Data for the task:
§

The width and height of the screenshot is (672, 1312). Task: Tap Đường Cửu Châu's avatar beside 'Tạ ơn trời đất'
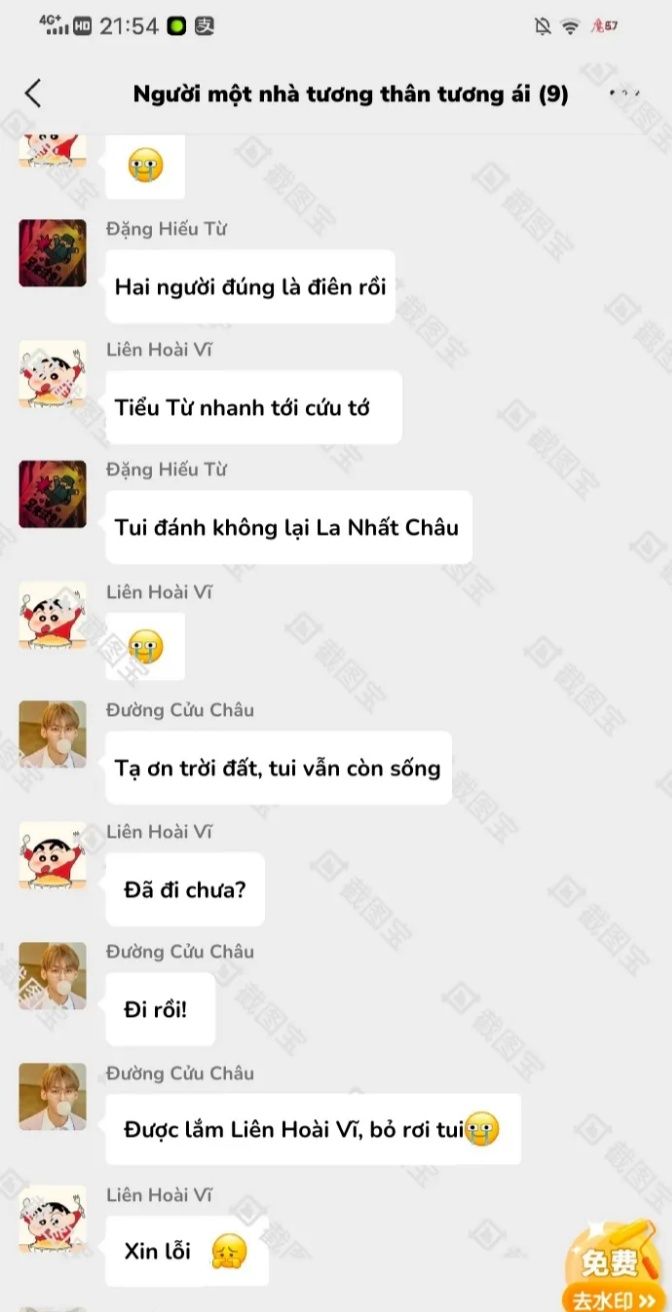tap(52, 734)
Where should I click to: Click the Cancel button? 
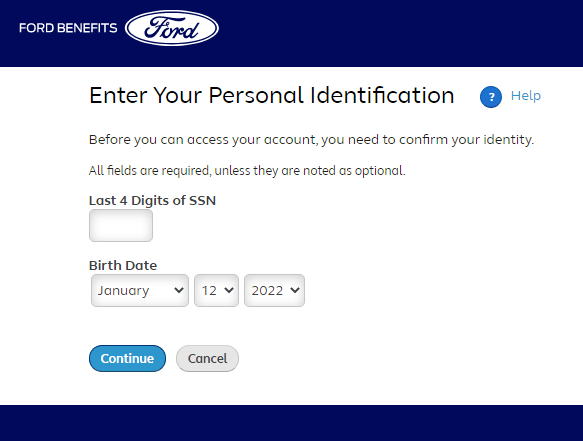(x=207, y=358)
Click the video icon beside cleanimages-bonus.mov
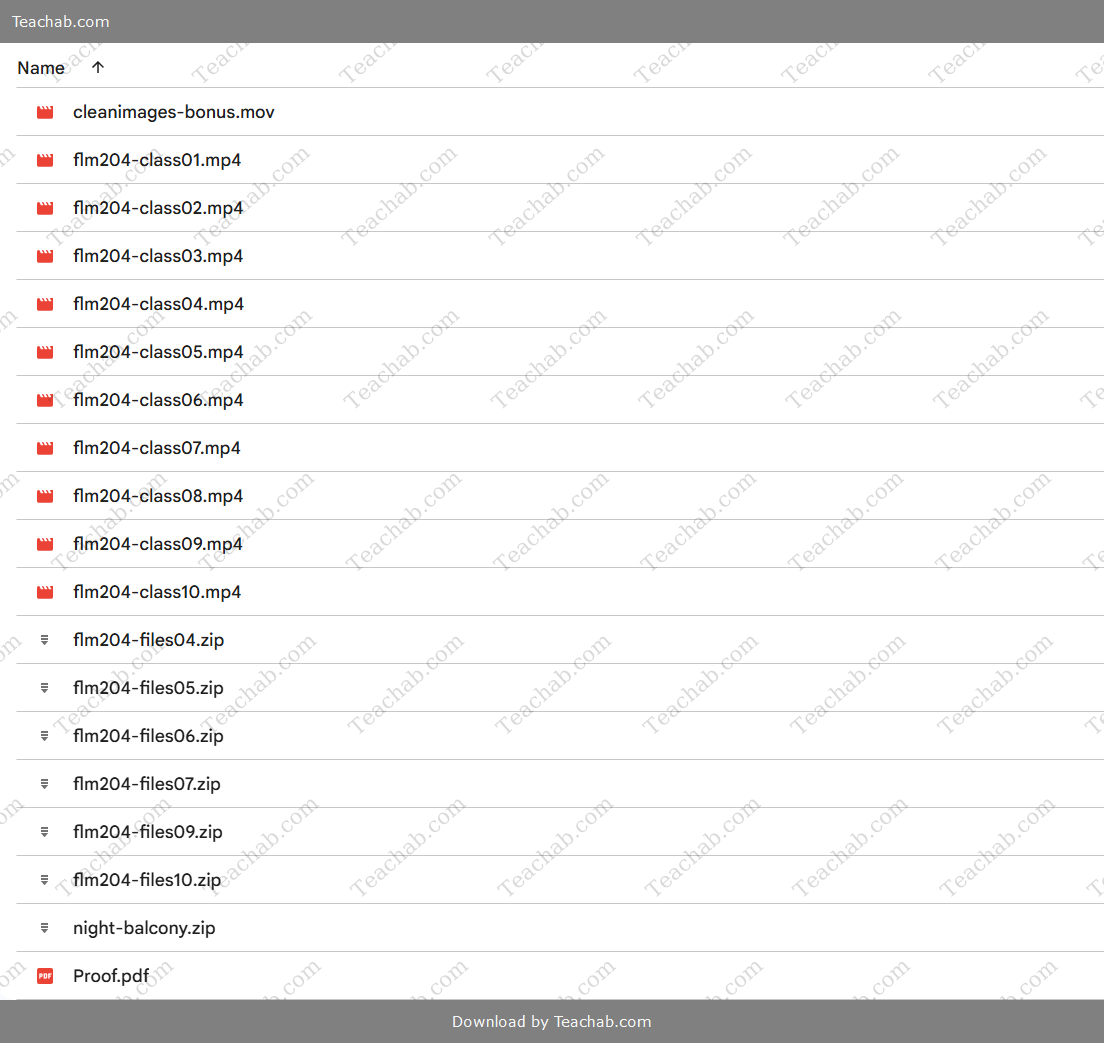The width and height of the screenshot is (1104, 1043). (45, 112)
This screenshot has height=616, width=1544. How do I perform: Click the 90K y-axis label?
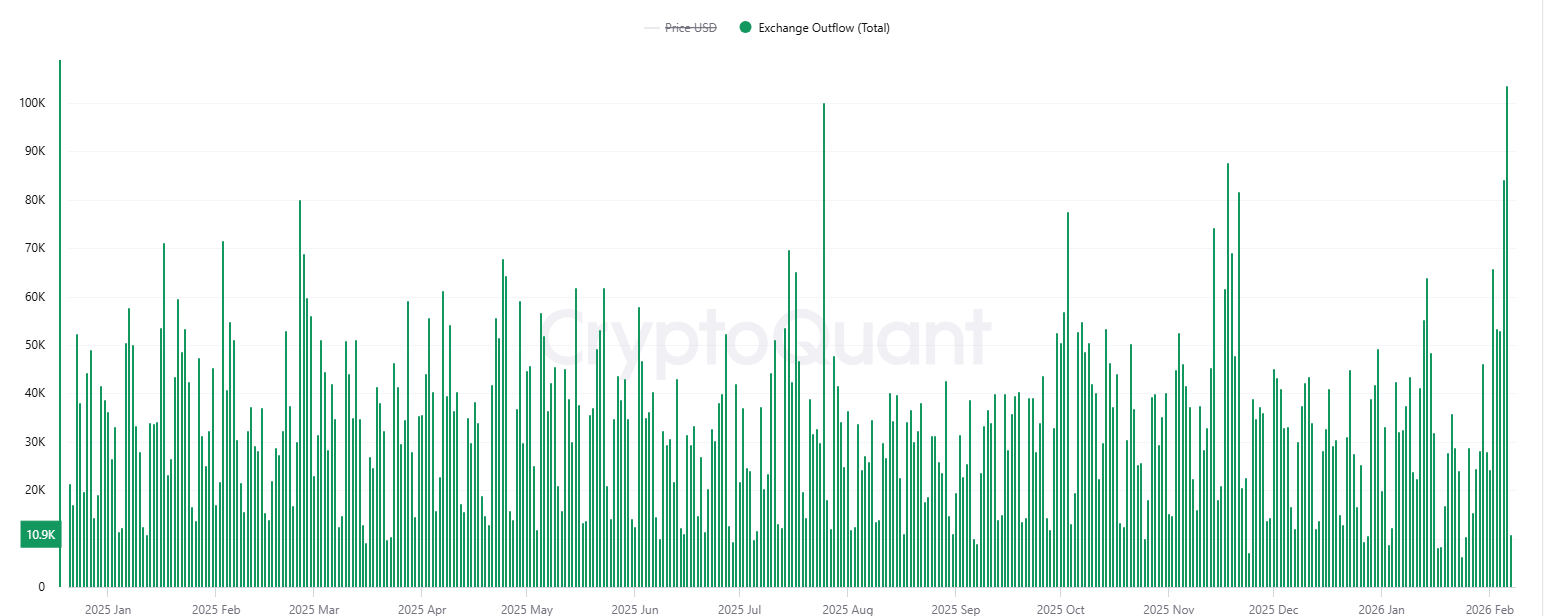coord(34,151)
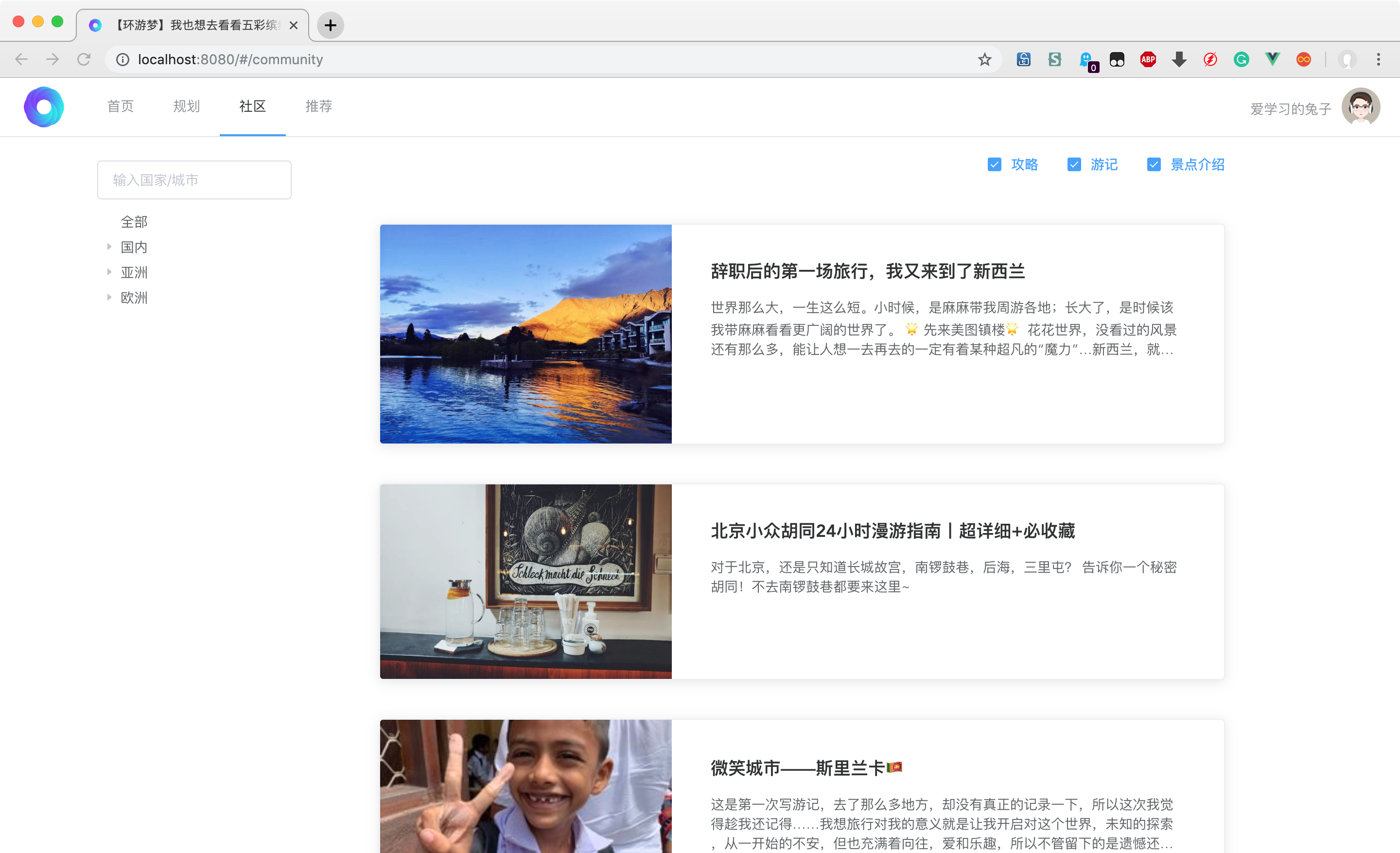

§

Brief: Convert the records above into a Markdown table with two columns, Row and Line, giving each non-blank line its own numbered row. Omit blank lines and leave the pictures out of the answer.

Finished answer:
| Row | Line |
|---|---|
| 1 | The width and height of the screenshot is (672, 1312). Task: Tap Đường Cửu Châu's avatar beside 'Tạ ơn trời đất' |
| 2 | tap(52, 734) |
| 3 | Where should I click to: Click the Cancel button?  |
| 4 | (x=207, y=358) |
| 5 | Click the video icon beside cleanimages-bonus.mov |
| 6 | The width and height of the screenshot is (1104, 1043). (45, 112) |
| 7 | This screenshot has height=616, width=1544. How do I perform: Click the 90K y-axis label? |
| 8 | coord(34,151) |